(Given data begins)

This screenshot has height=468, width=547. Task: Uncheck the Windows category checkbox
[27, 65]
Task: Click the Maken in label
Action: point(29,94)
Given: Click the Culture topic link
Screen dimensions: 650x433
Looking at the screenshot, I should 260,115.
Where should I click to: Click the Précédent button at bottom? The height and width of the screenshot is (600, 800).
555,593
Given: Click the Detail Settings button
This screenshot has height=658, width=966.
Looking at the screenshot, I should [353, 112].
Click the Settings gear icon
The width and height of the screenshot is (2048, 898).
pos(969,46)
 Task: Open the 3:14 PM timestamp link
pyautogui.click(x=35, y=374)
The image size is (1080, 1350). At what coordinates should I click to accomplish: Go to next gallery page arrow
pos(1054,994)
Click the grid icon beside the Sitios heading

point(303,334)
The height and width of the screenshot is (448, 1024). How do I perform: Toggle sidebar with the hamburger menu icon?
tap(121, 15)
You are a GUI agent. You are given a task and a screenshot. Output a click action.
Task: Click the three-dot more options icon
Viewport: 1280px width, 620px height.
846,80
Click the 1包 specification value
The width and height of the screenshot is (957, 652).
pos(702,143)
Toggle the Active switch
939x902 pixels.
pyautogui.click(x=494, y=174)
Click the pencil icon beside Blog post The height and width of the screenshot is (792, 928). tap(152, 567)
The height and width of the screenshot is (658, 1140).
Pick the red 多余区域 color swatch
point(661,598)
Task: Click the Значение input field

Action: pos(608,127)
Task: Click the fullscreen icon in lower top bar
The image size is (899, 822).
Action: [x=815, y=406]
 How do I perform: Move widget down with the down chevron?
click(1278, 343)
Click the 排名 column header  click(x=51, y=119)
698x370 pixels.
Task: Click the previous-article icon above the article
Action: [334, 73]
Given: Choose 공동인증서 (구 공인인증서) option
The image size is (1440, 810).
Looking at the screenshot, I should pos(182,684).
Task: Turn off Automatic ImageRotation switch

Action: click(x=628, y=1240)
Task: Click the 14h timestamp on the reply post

(Given data ends)

*The problem*:
Given the records above, restate word for word only the lines starting at the one with "Given: Click the Detail Settings button" and ending at the one with "The height and width of the screenshot is (658, 1140).".

*Result for this task*:
Given: Click the Detail Settings button
This screenshot has height=658, width=966.
Looking at the screenshot, I should [353, 112].
Click the Settings gear icon
The width and height of the screenshot is (2048, 898).
pos(969,46)
 Task: Open the 3:14 PM timestamp link
pyautogui.click(x=35, y=374)
The image size is (1080, 1350). At what coordinates should I click to accomplish: Go to next gallery page arrow
pos(1054,994)
Click the grid icon beside the Sitios heading

point(303,334)
The height and width of the screenshot is (448, 1024). How do I perform: Toggle sidebar with the hamburger menu icon?
tap(121, 15)
You are a GUI agent. You are given a task and a screenshot. Output a click action.
Task: Click the three-dot more options icon
Viewport: 1280px width, 620px height.
846,80
Click the 1包 specification value
The width and height of the screenshot is (957, 652).
pos(702,143)
Toggle the Active switch
939x902 pixels.
pyautogui.click(x=494, y=174)
Click the pencil icon beside Blog post The height and width of the screenshot is (792, 928). tap(152, 567)
The height and width of the screenshot is (658, 1140).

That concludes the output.